Tom had finished off the wine and cast the bottle into the sea. In some hundred years (not that he or anyone else would be around to witness it) that bottle would be in pieces, these chips of frosted glass that might have been someone’s necklace, someone’s ring, someone’s something, if only they’d been alive and there to lift them from the sand.
“We’re going to die in about two or three hours,” Tom said.
He sighed and settled cross-legged beside her on the sand, glass and shells cutting into his feet and legs and thighs.
When you’re caught between the ocean and a fast-spreading wall of flames, a few cuts and a little blood suddenly don’t matter as much anymore.

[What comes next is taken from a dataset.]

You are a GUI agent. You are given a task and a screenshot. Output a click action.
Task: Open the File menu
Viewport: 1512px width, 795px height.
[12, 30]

“I think it will be beautiful,” Greta said, still cradling her foot and the stubborn shoe attached to it. “I mean - I hope it will. I know it will probably hurt.”

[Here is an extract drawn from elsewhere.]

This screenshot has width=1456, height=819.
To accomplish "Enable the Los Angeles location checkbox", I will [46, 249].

“Nah. That’s the thing about death. It’s the opposite of life. It won’t hurt at all.”
“How can you be sure, Tom Conrad?” She finally got the shoe off her foot, and was working on the other. “How can you know for certain?”
He tipped his head back. “Because I’ve been alive, haven’t I? I’ve been running for months now. I’ve seen my house in flames. I’ve seen our vineyard in ashes. And I haven’t seen death yet, but it’s got to be better than this.” He sat up straight again and looked her in the eyes. “Life is cruel, so death should be gentle. That’s only fair, right?”
“Haven’t you heard?” Greta freed her foot from the other shoe, tossed them both into the waves. “Life is notorious for being unfair.”
Smiling in that smug and teasing way he had, Tom kissed her fervently and laced his hand with hers. “This isn’t life anymore, bumblebee. This is different. This is it.”